风湿免疫病不仅累及关节和软组织,还常引发全身多系统损伤,其中胃肠道是重要的受累器官之一。这类患者的胃肠道损伤既可源于疾病本身(如系统性硬化症、红斑狼疮等),也可能由治疗药物(如非甾体抗炎药、糖皮质激素)诱发。由于症状隐匿且复杂,若未及时干预,可能进展为溃疡、出血甚至穿孔等严重并发症。
陈述1:风湿免疫病患者易出现胃肠道损伤,与原发病本身和(或)治疗药物两方面相关,应关注这些胃肠道损伤并进行相应的评估和管理。
陈述2:多种风湿免疫病可以累及消化道,且表现多样,需要与药源性消化道损伤相鉴别。
陈述3:对风湿免疫病患者胃肠道损伤的管理需要风湿免疫科、消化科、胃肠外科、影像科、病理科等多学科合作。若出现胃肠道症状,需要进行相应检查,治疗药物和疗程应该根据胃肠道损伤的病因、部位和严重程度等多方面确定。
一、原发病相关损伤
1. 常见疾病与表现:
·系统性硬化症(SSc):90%以上累及消化道,以胃食管反流(烧心、吞咽困难)为主,部分伴腹痛、腹泻或便秘。

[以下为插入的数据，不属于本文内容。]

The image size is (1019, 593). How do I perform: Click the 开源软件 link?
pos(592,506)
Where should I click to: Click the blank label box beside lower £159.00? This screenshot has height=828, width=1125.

·系统性红斑狼疮(SLE):约50%患者存在消化道症状,3.9%出现胃十二指肠溃疡。
·干燥综合征(pSS):15%~23%患者表现为消化不良,内镜下萎缩性胃炎检出率高达81%。
·脊柱关节炎(SpA):7%伴炎症性肠病(IBD)症状,65%存在亚临床肠道炎症。
2. 病理机制:
·肠道微生态失调是风湿免疫病引发肠道炎症的共同机制;
·病程是萎缩性胃炎和胃黏膜肠化的独立危险因素(如1/3 SLE、RA、SSc患者存在胃黏膜肠化)。
二、药物相关损伤
1.非甾体抗炎药(NSAIDs):
·抑制前列腺素合成,导致黏膜屏障破坏,诱发溃疡、出血(约40%患者使用NSAIDs后出现风险);
·研究显示,长期服用者中,无症状溃疡比例高,需动态监测血红蛋白和粪便隐血。
2.糖皮质激素(GC):
·长期应用增加消化性溃疡、骨质疏松风险(50%以上患者有GC用药史);
·门诊调查显示,89.2%的胃肠道风险与药物相关。
3.免疫抑制剂:
·甲氨蝶呤(MTX)胃肠道反应发生率是来氟米特的2倍;
·需联合抑酸剂或黏膜保护剂以降低风险。
三、疾病与药源性损伤的鉴别
1. 症状与内镜评估
·胃镜与磁控胶囊内镜:胃部病变首选,后者风险更低;
·胶囊内镜:适用于小肠黏膜损伤筛查,敏感性高。
2. 实验室标志物
·粪便钙卫蛋白:敏感指标,可反映小肠炎症程度;
·动态监测:长期用药者需定期检测血红蛋白、粪便隐血,早期发现无症状溃疡。
3. 病理学特征
·风湿免疫病相关胃炎多表现为慢性浅表性胃炎或萎缩性胃炎;
·需结合病史排除感染(如幽门螺杆菌)或其他继发因素。
四、多学科管理策略
1. 黏膜保护剂的选择
·外源性保护剂(如硫糖铝、铋剂):促进黏液分泌,增强屏障功能;
·内源性保护剂(如替普瑞酮、瑞巴派特):
- 机制:稳定细胞膜、增加黏膜血流、抗氧化;
- 优势:兼顾胃和小肠黏膜保护,适用于广泛损伤。
2. 个体化治疗与风险分层
·高风险患者(如长期联用NSAIDs+GC):需预防性使用质子泵抑制剂(PPI);
·活动性溃疡:暂停损伤性药物,强化抑酸治疗(如PPI联合黏膜修复剂)。
3. 多学科协作(MDT)
·风湿免疫科与消化科联动:针对首发消化道症状的患者,早期识别原发病;
·胃肠外科介入指征:严重出血、穿孔或梗阻需手术干预;
·影像与病理支持:CT/MRI评估肠壁增厚,病理明确炎症活动性。
文章来源:
黄红,段利华,姜林娣,等.抗风湿药物胃肠道损伤管理中国专家共识(2024版)[J].中华风湿病学杂志,2024,28(5):293-302.